• _WRITTEN TASKS_:
**A)** Copy out everything in the DNS deep dive from "DNS is a distributed" down to "networks and resolvers.", word for word.
**B)** From the DNS deep dive, list every layer at which its Senior-Level Decision Guide says DNS responses are cached.

• _EXCERPTED PASSAGE_:

━━━

DNS Deep Dive: Resolution Path, TTL, and Cache Behavior

Medium•

Resolution path

Recursive lookup chain

  • - Client -> resolver -> authority
  • - Latency on cold lookups

Record strategy

A/AAAA/CNAME choices

  • - Migration flexibility
  • - Operational clarity

TTL policy

Agility vs cache hit rate

  • - Short TTL for failover
  • - Long TTL for efficiency

Incident behavior

Cache propagation reality

  • - Stale resolver state
  • - Non-instant rollback effect

Core Lens

DNS is a distributed cache hierarchy; TTL policy controls agility versus stability.

Flow

Lookup→
Resolver chain→
Cache hit/miss→
TTL expiry/refresh

DNS is best understood as a distributed lookup system with layered caches. A configuration change made at the authoritative server does not instantly reach every client. Instead, recursive resolvers and local caches continue serving cached responses until TTL expiration. Strong engineers understand both the control-plane view (records and TTL settings) and the real data-plane behavior seen by users across different networks and resolvers.

Quick Decision Guide

Senior-Level Decision Guide:

- DNS lookup latency is part of the request critical path for uncached hosts. - TTL controls how quickly changes propagate versus how efficiently caches behave. - DNS responses are cached at several layers: browser, OS, recursive resolver, and sometimes intermediary networks. - Incident recovery must account for stale resolver caches and negative caching behavior. - DNS design strongly influences multi-region routing and CDN availability.

Resolution Path

A DNS lookup usually follows this sequence:

Client → OS DNS cache → Recursive resolver → Root nameserver → TLD nameserver → Authoritative nameserver → Response cached

Simplified Flow

1. The browser asks the operating system for the IP address of a domain.

2. The OS checks its local DNS cache.

━━━

• _RECORDS_:
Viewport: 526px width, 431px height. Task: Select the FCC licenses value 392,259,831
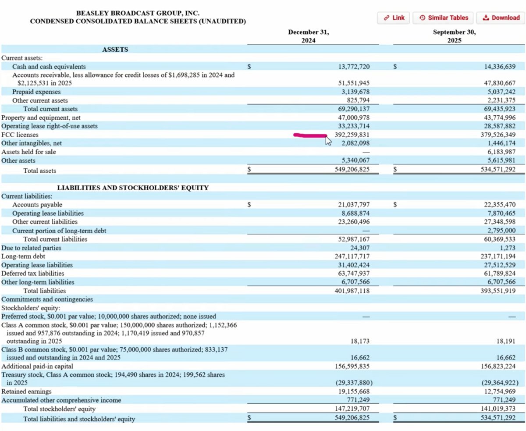point(352,135)
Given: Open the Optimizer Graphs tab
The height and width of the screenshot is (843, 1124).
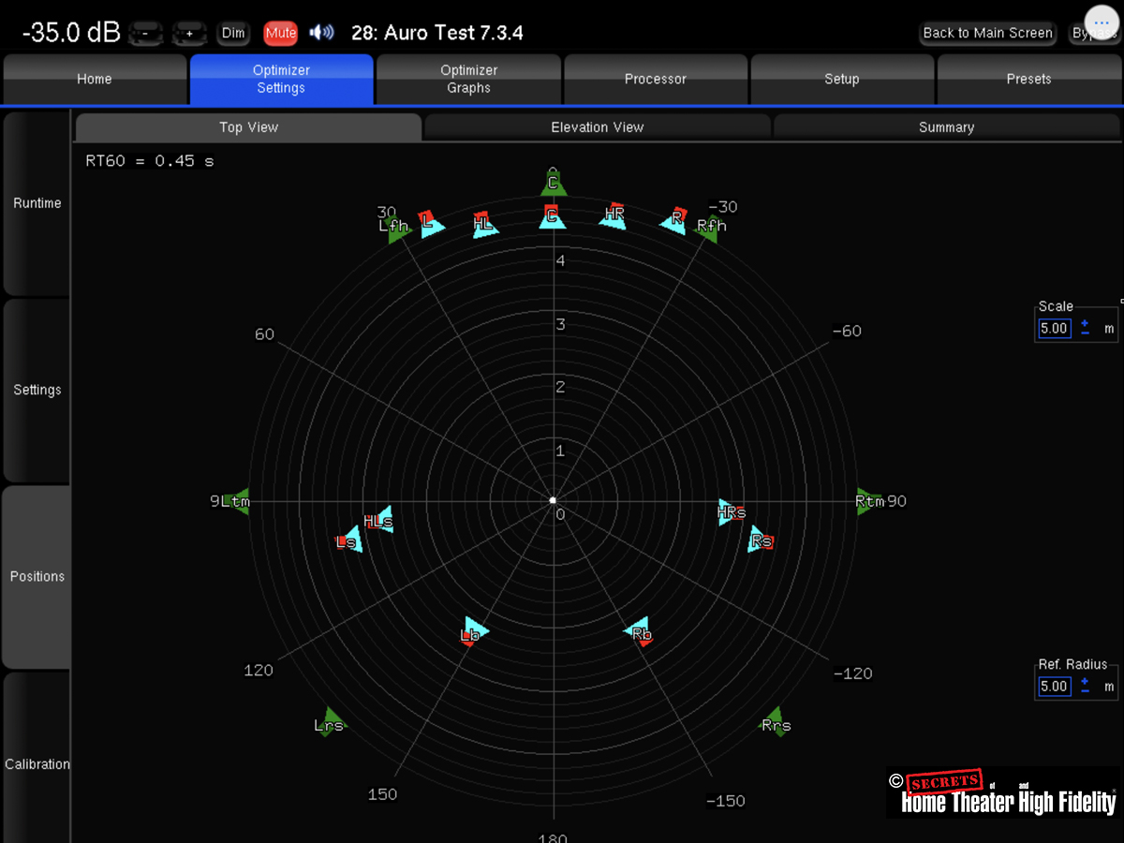Looking at the screenshot, I should coord(468,79).
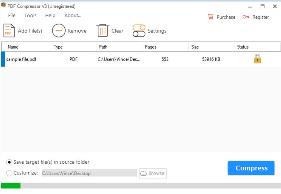Click the Add File(s) PDF icon

point(9,30)
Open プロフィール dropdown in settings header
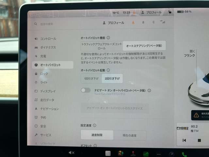209x157 pixels. 114,23
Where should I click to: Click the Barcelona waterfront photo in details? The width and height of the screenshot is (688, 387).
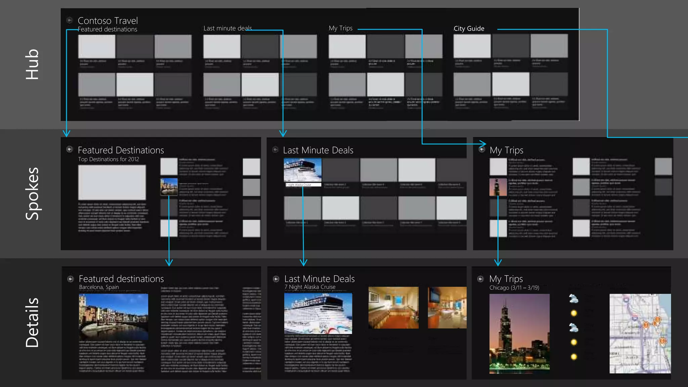tap(114, 317)
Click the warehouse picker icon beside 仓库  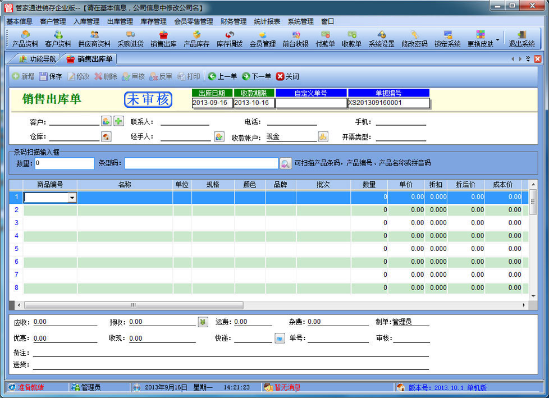106,136
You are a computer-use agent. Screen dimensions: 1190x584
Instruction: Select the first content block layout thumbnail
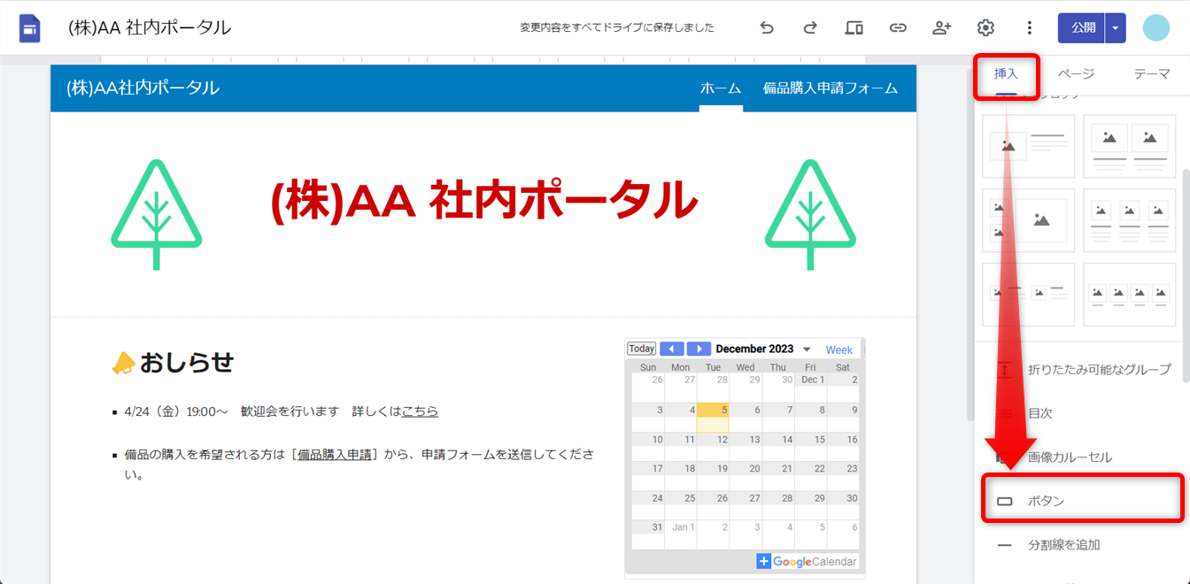(x=1028, y=146)
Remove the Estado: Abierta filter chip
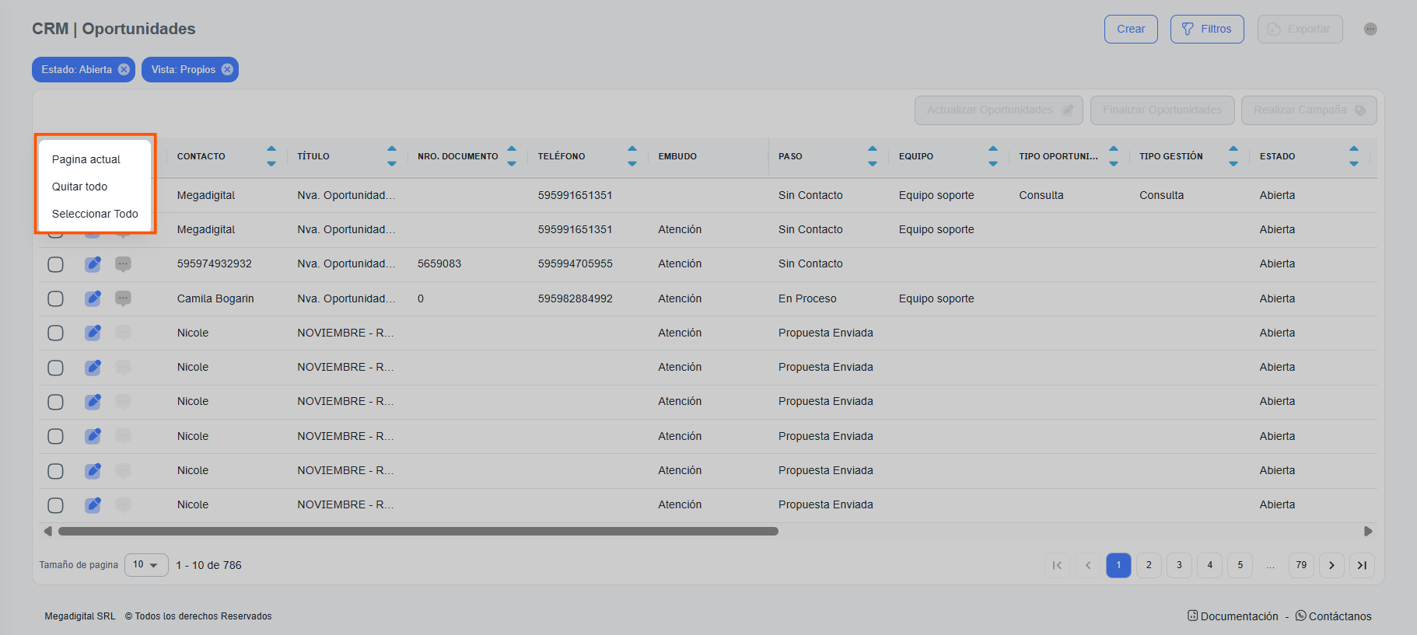This screenshot has width=1417, height=635. [124, 69]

━━━

• _TASK SOLUTIONS_:
**A)**
DNS is a distributed cache hierarchy; TTL policy controls agility versus stability.

Flow

Lookup→
Resolver chain→
Cache hit/miss→
TTL expiry/refresh

DNS is best understood as a distributed lookup system with layered caches. A configuration change made at the authoritative server does not instantly reach every client. Instead, recursive resolvers and local caches continue serving cached responses until TTL expiration. Strong engineers understand both the control-plane view (records and TTL settings) and the real data-plane behavior seen by users across different networks and resolvers.

**B)**
- Browser
- OS
- Recursive resolver
- Intermediary networks (sometimes)